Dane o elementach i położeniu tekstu
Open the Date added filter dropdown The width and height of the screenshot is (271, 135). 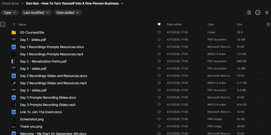(x=68, y=12)
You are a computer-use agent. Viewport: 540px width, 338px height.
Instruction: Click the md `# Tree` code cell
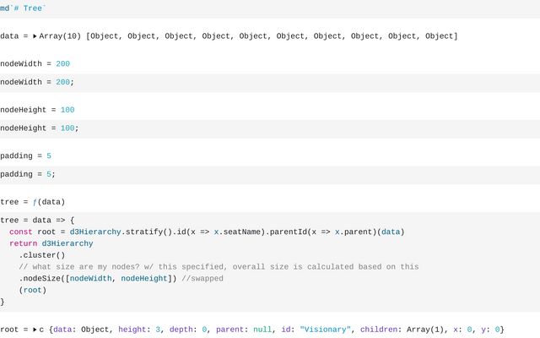click(24, 8)
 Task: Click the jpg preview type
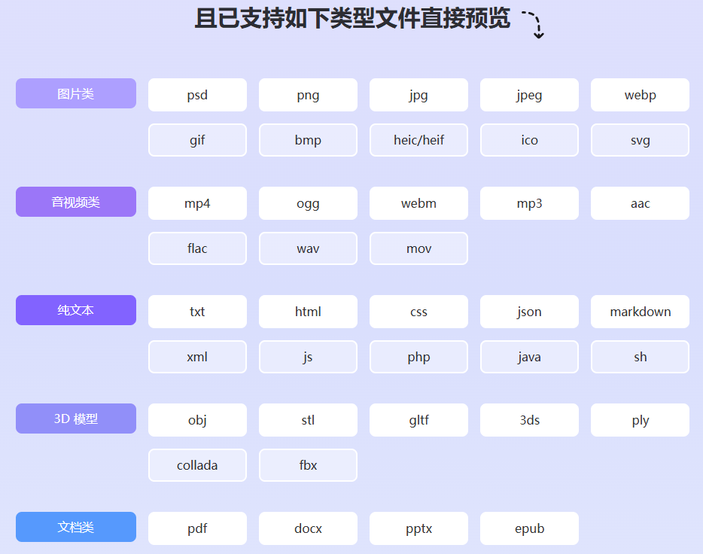point(418,95)
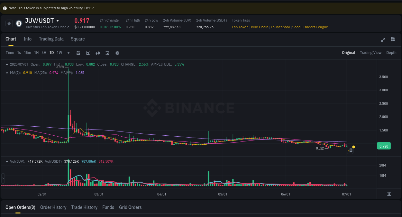The height and width of the screenshot is (217, 402).
Task: Collapse the MA moving averages row
Action: click(x=6, y=73)
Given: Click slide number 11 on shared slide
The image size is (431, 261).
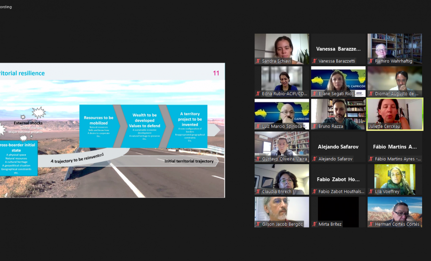Looking at the screenshot, I should [x=216, y=73].
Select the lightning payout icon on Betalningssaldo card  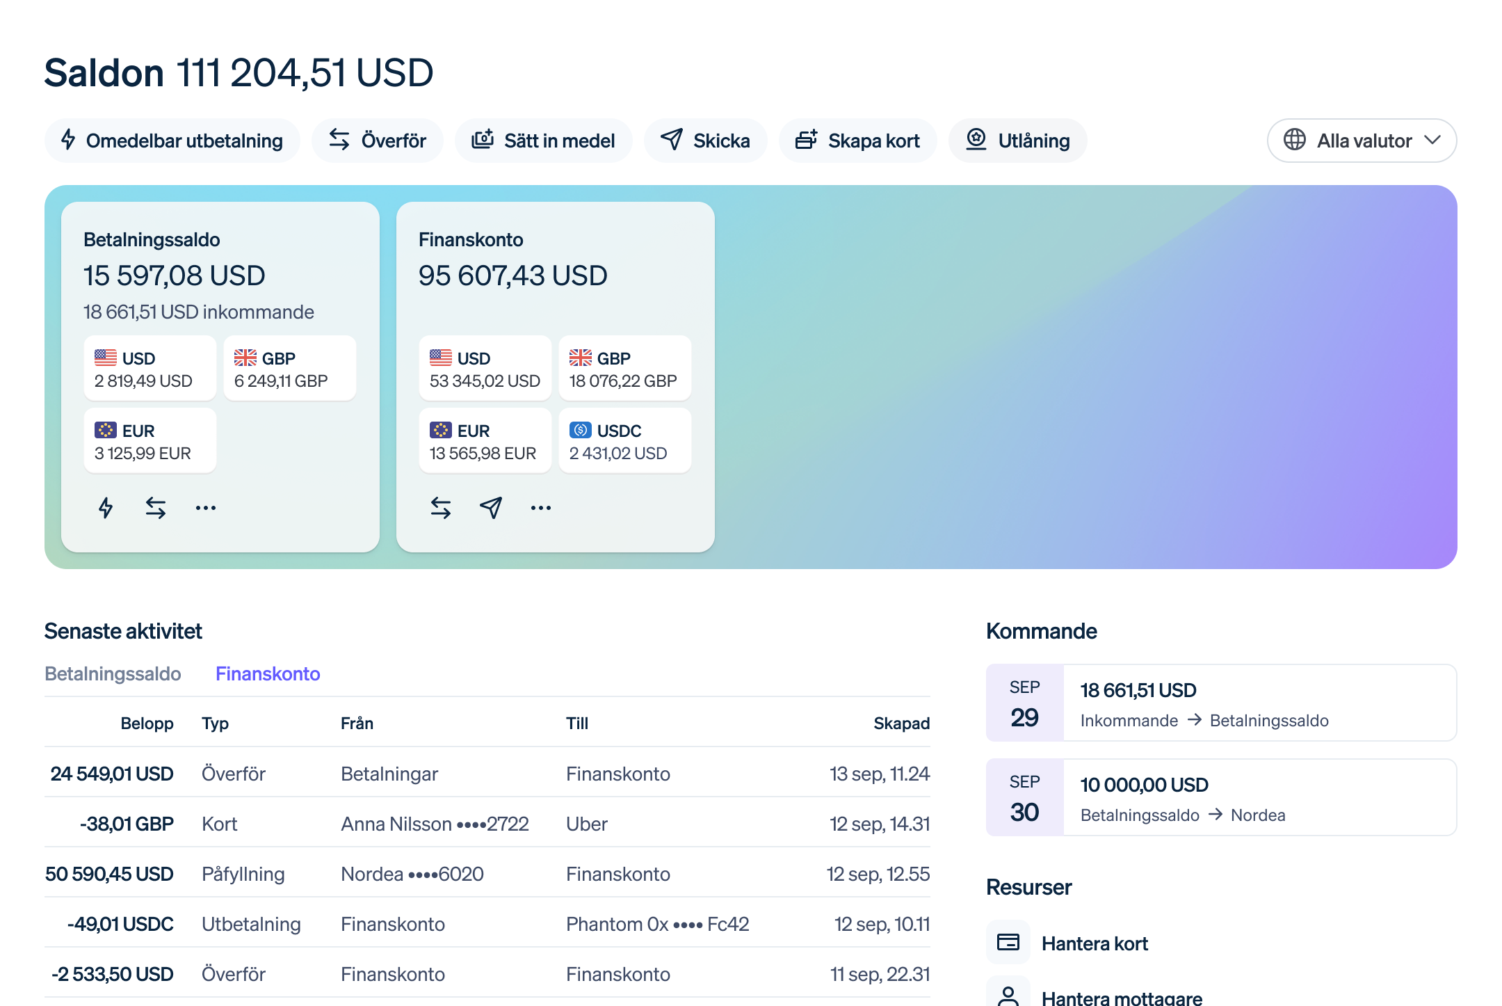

ZADANE POLECENIE
Przepisz dokładnie wiersze rekordów od wiersza zawierającego „Task: Click the jpg preview type” aż do końca rekordów, łącznie z oboma krańcami. Obrazy pomiń w odpowiedzi.

ODPOWIEDŹ PISEMNA
 Task: Click the jpg preview type
point(418,95)
The height and width of the screenshot is (217, 402).
Task: Collapse the MA moving averages row
Action: click(x=6, y=73)
Given: Click slide number 11 on shared slide
The image size is (431, 261).
Looking at the screenshot, I should [x=216, y=73].
Select the lightning payout icon on Betalningssaldo card  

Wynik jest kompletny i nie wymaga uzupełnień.